Unfortunately, some assumptions can be harmful. Assuming gender can be harmful. Assuming race can be harmful. But in some ways assuming these things, even if they are harmful, might not be our fault.
In kindergarten, I remember lining up in a line to go to the boys bathroom. And I remember the girls lining up in a line to go to the girls bathroom. Back then, all I knew was that girls have long hair and like pink and princesses while boys have short hair and like blue and trucks.
These assumptions can be harmful in the nature that they are not always true and can invalidate other people’s identity. Now I know that boys can have long hair and like pink and princesses and girls can have short hair and like blue and trucks too.
But back in kindergarten, I simply noticed the pattern I saw, as all people do, and associated girls with long hair and pink and boys with short hair and blue. This association led to an assumption as I learned the pronouns him and her. I referred to long hair people as her and short hair people as him. This is what I was implicitly taught from childhood and it was easy; it was simple. I didn’t have to think and question and ponder with my little 5 year old mind if I should call someone him or her. I just looked at the hair and the clothes and made my verdict based on assumptions.
As a 5 year old kid, surely it is hard to fault me for these assumptions.
Now, though, I understand that such assumptions can be harmful. Sometimes, maybe even most of the time, the assumptions are true, but sometimes they are not, and in the case that they aren’t people can be hurt.
But in the course of my life, from blindly following these assumptions and now realizing that they can be a problem, there must have been a point in time in which the realization came to me and I was educated that the assumption can be harmful.
This is the point in time at which before that point, I would assume gender based on hair and clothes, and after that point, I would be more cognizant of the existence of different genders and gender fluidity and stuff like that. For simplicity, I’ll refer to this as a single point but I think that being educated on matters like this is a long and slow process involving the breaking of assumptions and the acquisition of knowledge that doesn’t come instantly.
A bunch of ethical questions arise from looking at this point. I will call this point “Point A”
Before Point A, I believe that I am less at fault if at all for these types of assumptions. If these assumptions are harmful, how would I know? How can I fix a problem I don’t know exists? How can a 5 year old even comprehend a problem like this?

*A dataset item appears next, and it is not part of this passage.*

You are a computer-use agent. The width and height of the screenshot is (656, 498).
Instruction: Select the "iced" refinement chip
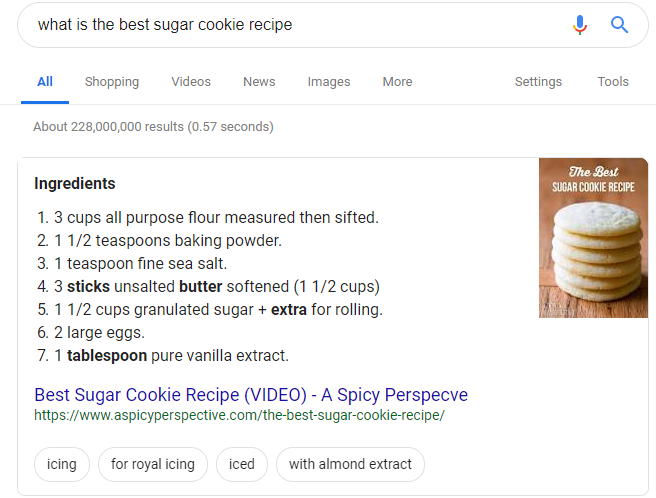coord(241,464)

These are all reasons why I believe that before Point A, the fault does not rest with me and if it does, very little of it does in the case that I assume someone’s gender and hurt them as a result.
Now, in the event that they tell me that they are a different gender, and I still resort to my previous assumption, I am in the wrong and I am at fault because in this case, I am past Point A.
Being past Point A and harming someone with a gender assumption makes the fault rest with me. There can be slack cut considering the fact that Point A is actually a long process of understanding that I haven’t achieved but still, the fault is mine.
If someone doesn’t know that they are offending you or hurting you, is it still their fault for offending you or hurting you?
An example is if Terry and Jane have been friends for a long time. Terry has always called Jane a “her.” Jane has always called Terry a “him.” One day Jane comes up to Terry and says that they are non-binary and goes by “they/them” pronouns. Jane feels hurt by Terry always calling them a “her.”